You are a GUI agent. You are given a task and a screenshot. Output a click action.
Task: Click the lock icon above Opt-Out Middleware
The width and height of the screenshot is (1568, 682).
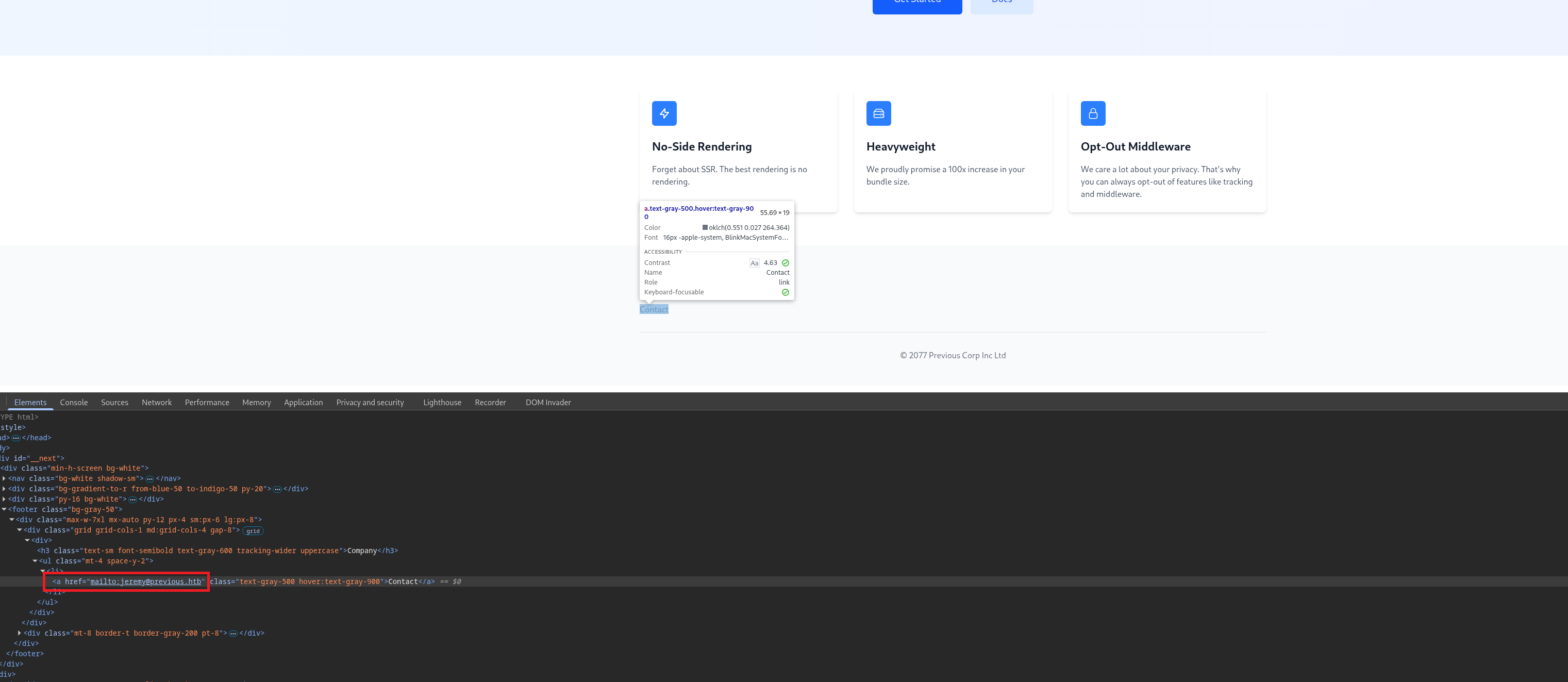1093,113
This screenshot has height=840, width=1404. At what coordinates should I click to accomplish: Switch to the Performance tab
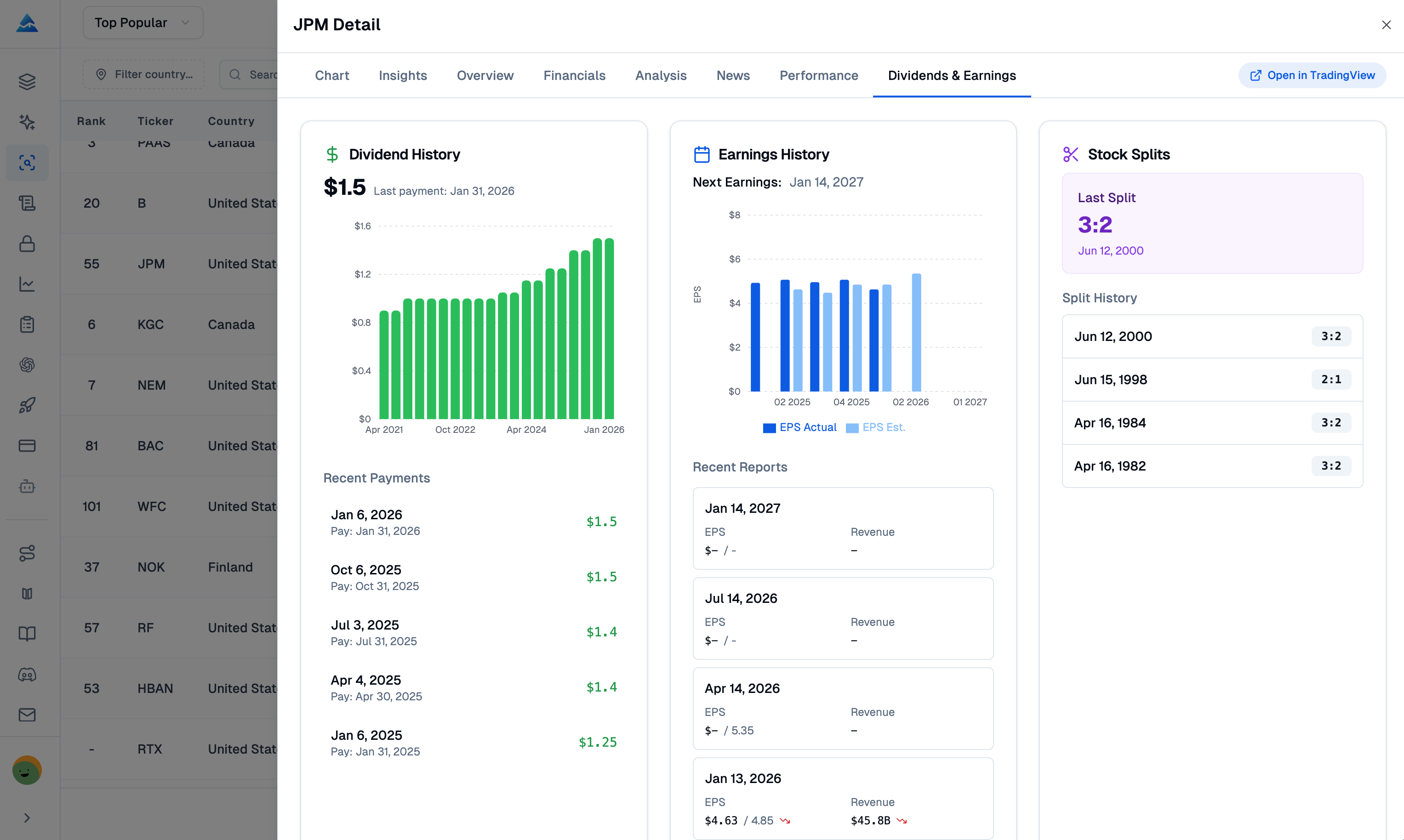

▶ TASK DESCRIPTION
Print verbatim every line above, apart from the pictures.

▶ PROBLEM SOLUTION
You are a GUI agent. You are given a task and a screenshot. Output a click action.
Task: Click the lock icon above Opt-Out Middleware
The width and height of the screenshot is (1568, 682).
1093,113
This screenshot has height=840, width=1404. At what coordinates should I click to accomplish: Switch to the Performance tab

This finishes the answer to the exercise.